»»

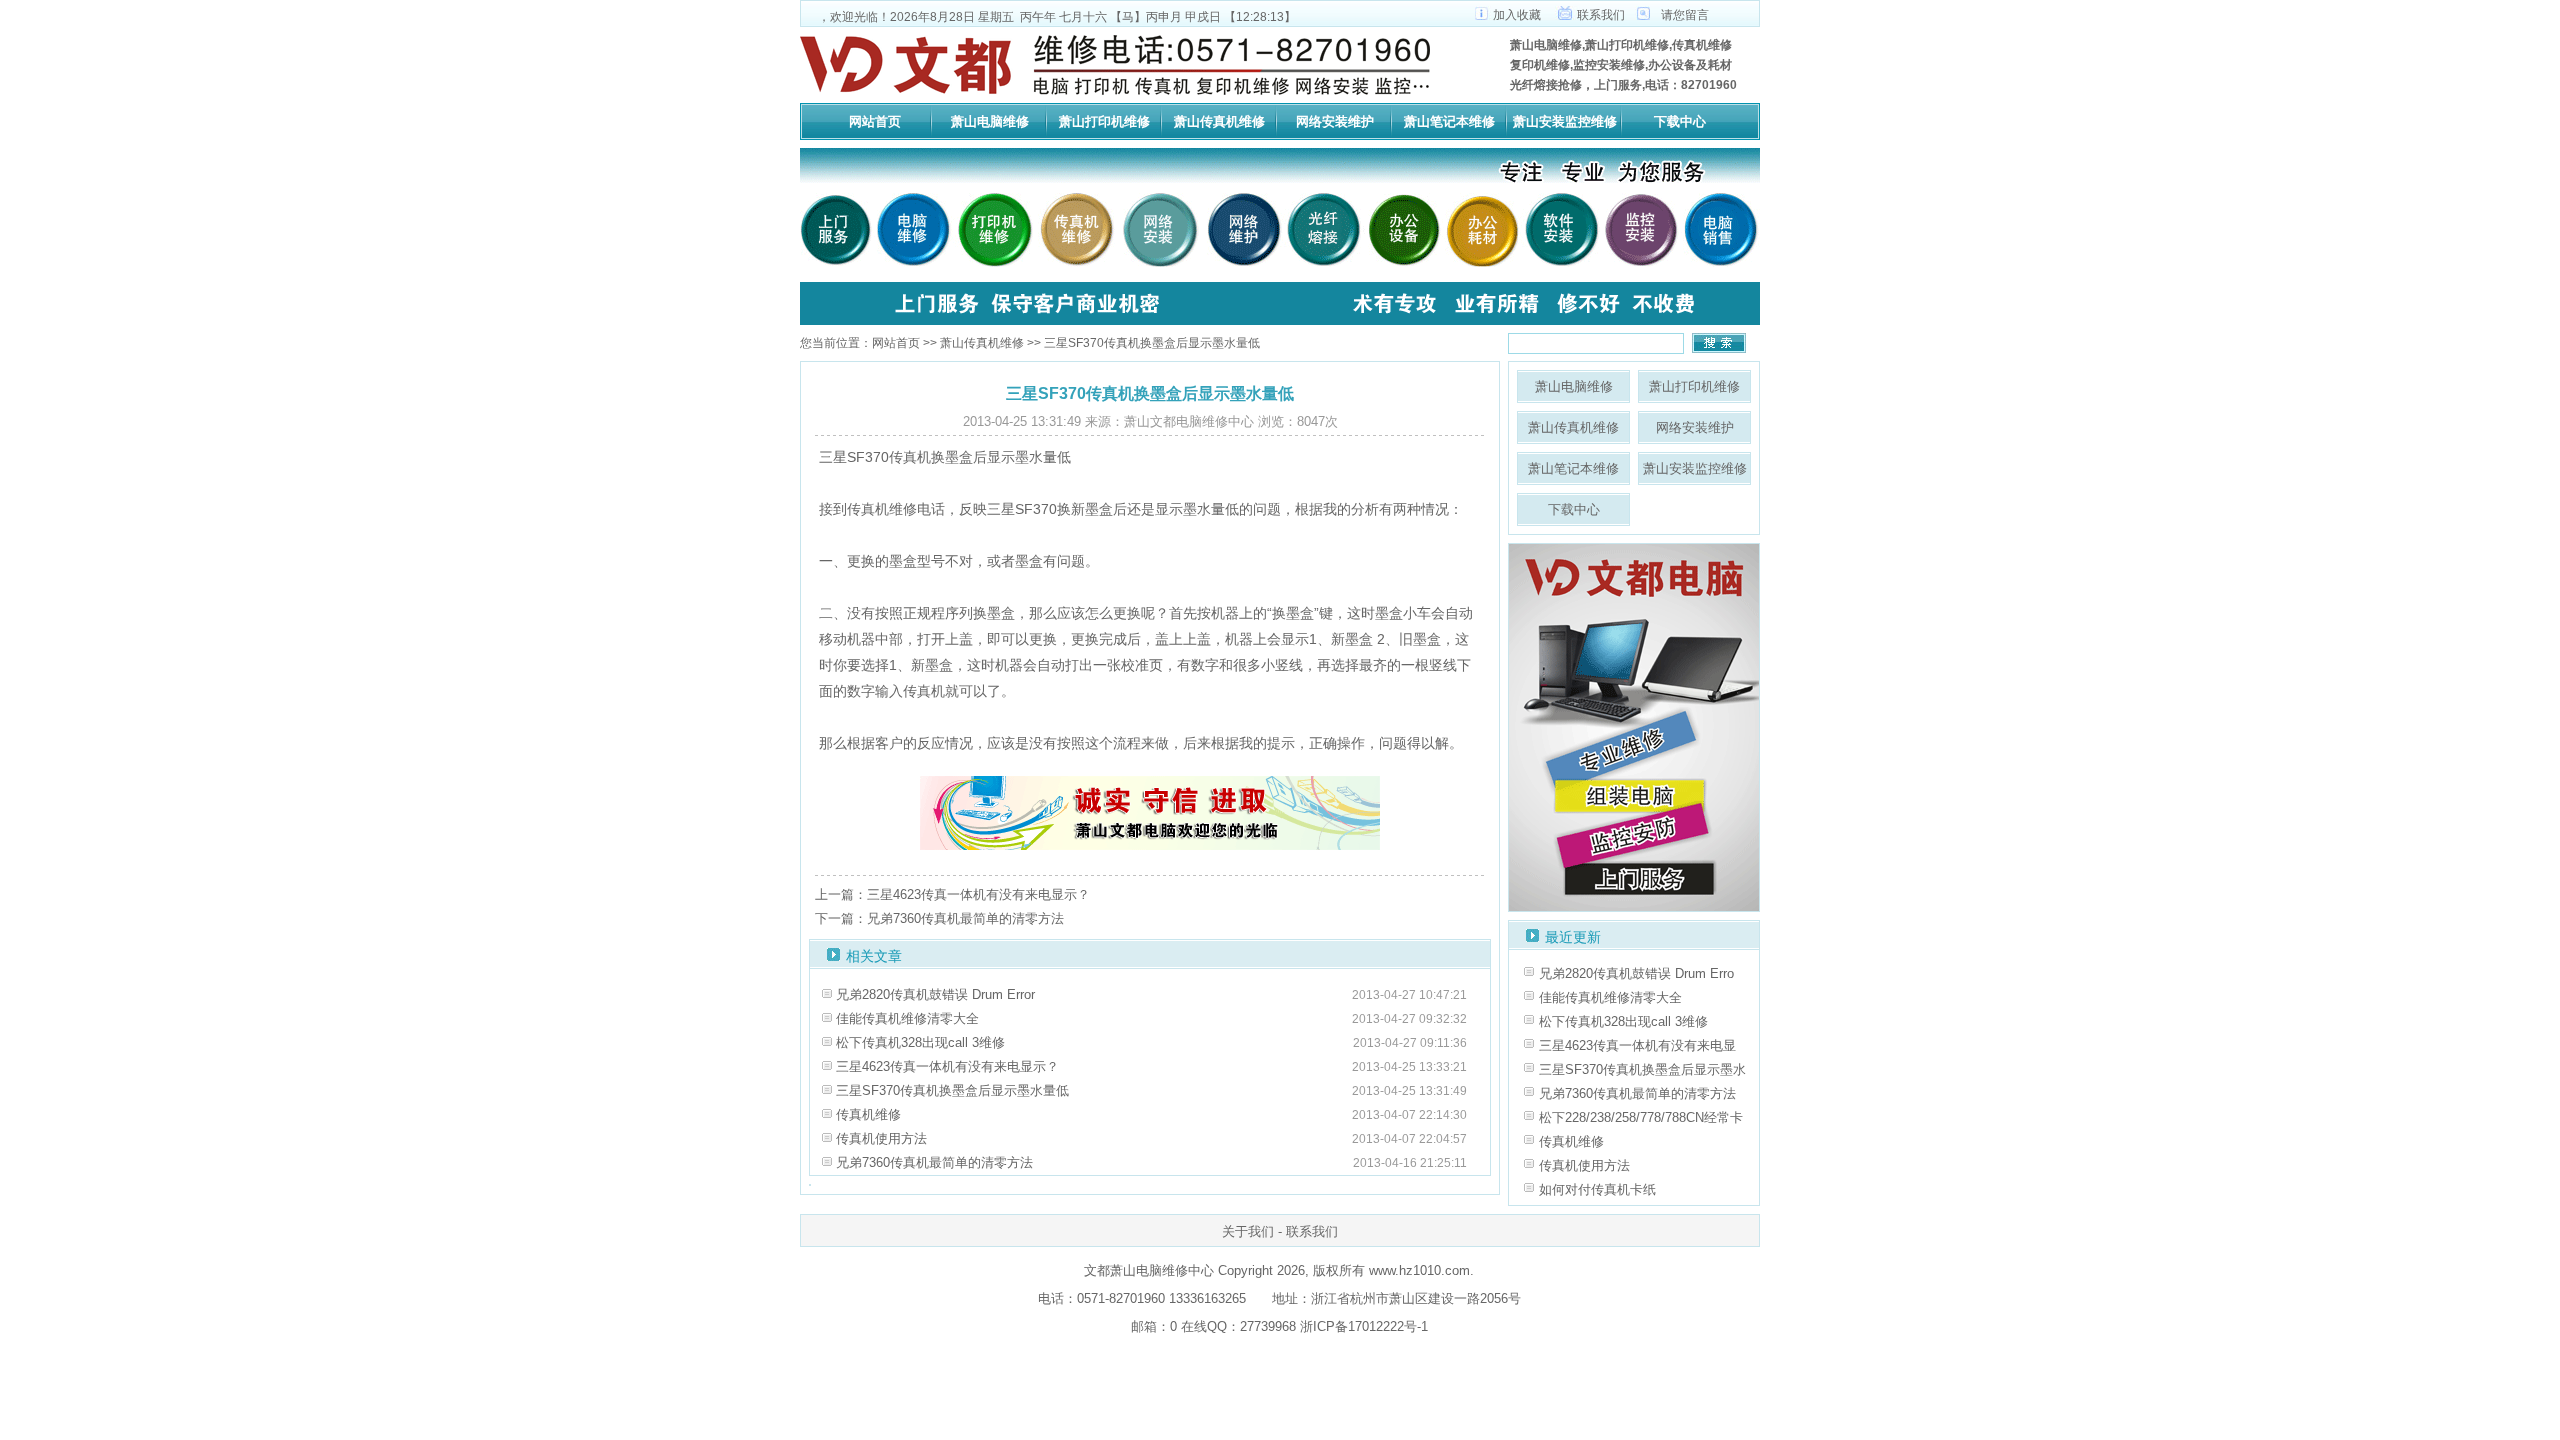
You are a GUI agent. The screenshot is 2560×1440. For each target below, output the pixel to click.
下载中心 (1680, 121)
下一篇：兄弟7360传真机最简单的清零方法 (939, 918)
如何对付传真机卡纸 (1597, 1189)
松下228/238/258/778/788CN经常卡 (1641, 1117)
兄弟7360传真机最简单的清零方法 (934, 1162)
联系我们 (1601, 15)
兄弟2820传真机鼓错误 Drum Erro (1636, 973)
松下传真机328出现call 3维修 (920, 1042)
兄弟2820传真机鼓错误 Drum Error (935, 994)
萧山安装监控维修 (1565, 121)
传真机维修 (868, 1114)
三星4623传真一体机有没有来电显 (1637, 1045)
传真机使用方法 (881, 1138)
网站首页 (875, 121)
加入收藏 (1517, 15)
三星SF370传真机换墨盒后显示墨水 (1642, 1069)
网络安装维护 (1335, 121)
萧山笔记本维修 (1449, 121)
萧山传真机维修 (1219, 121)
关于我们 (1248, 1231)
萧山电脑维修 (990, 121)
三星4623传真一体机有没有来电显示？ (947, 1066)
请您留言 (1685, 15)
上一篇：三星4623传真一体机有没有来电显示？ (952, 894)
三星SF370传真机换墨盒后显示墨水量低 (952, 1090)
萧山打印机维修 (1104, 121)
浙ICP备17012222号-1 (1362, 1326)
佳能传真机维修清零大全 (907, 1018)
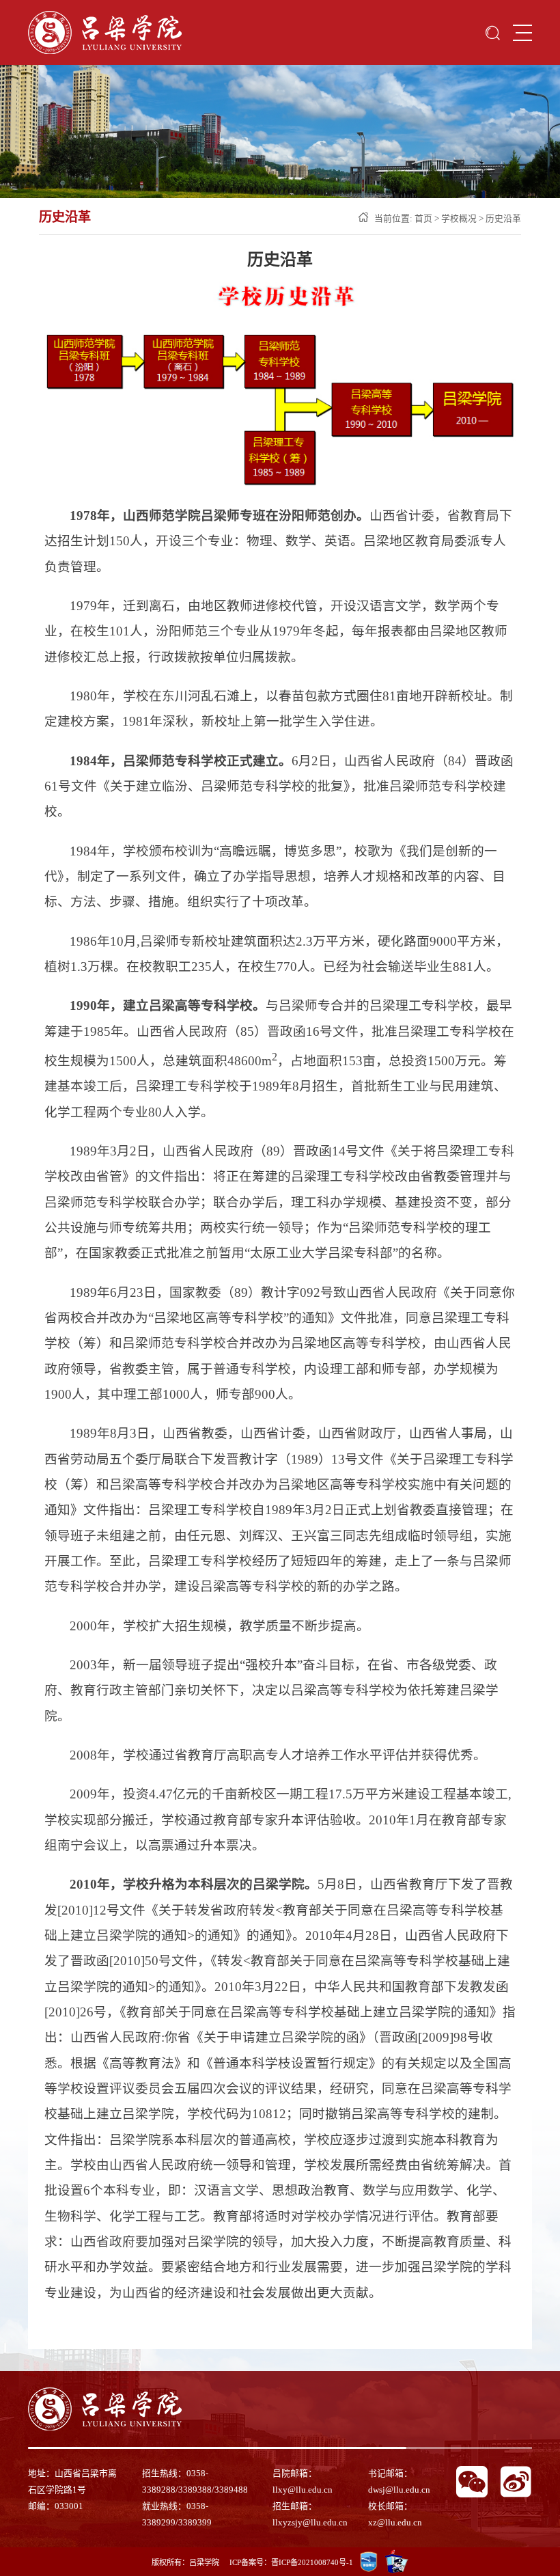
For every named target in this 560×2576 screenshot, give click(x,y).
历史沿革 (503, 218)
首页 (423, 218)
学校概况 (459, 218)
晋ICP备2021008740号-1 (312, 2562)
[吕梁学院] (105, 32)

««

Exercise requirements: Leaving out any images, restate every record word for word.

Answer to this exercise:
You are a GUI agent. The screenshot is 2560×1440. For each target below, output the pixel to click.
下载中心 (1680, 121)
下一篇：兄弟7360传真机最简单的清零方法 (939, 918)
如何对付传真机卡纸 (1597, 1189)
松下228/238/258/778/788CN经常卡 (1641, 1117)
兄弟7360传真机最简单的清零方法 (934, 1162)
联系我们 (1601, 15)
兄弟2820传真机鼓错误 Drum Erro (1636, 973)
松下传真机328出现call 3维修 (920, 1042)
兄弟2820传真机鼓错误 Drum Error (935, 994)
萧山安装监控维修 (1565, 121)
传真机维修 (868, 1114)
三星4623传真一体机有没有来电显 (1637, 1045)
传真机使用方法 (881, 1138)
网站首页 (875, 121)
加入收藏 (1517, 15)
三星SF370传真机换墨盒后显示墨水 (1642, 1069)
网络安装维护 (1335, 121)
萧山笔记本维修 (1449, 121)
萧山传真机维修 (1219, 121)
关于我们 (1248, 1231)
萧山电脑维修 (990, 121)
三星4623传真一体机有没有来电显示？ (947, 1066)
请您留言 (1685, 15)
上一篇：三星4623传真一体机有没有来电显示？ (952, 894)
三星SF370传真机换墨盒后显示墨水量低 (952, 1090)
萧山打印机维修 (1104, 121)
浙ICP备17012222号-1 (1362, 1326)
佳能传真机维修清零大全 (907, 1018)
For every named target in this 560×2576 screenshot, give click(x,y).
历史沿革 (503, 218)
首页 (423, 218)
学校概况 (459, 218)
晋ICP备2021008740号-1 (312, 2562)
[吕梁学院] (105, 32)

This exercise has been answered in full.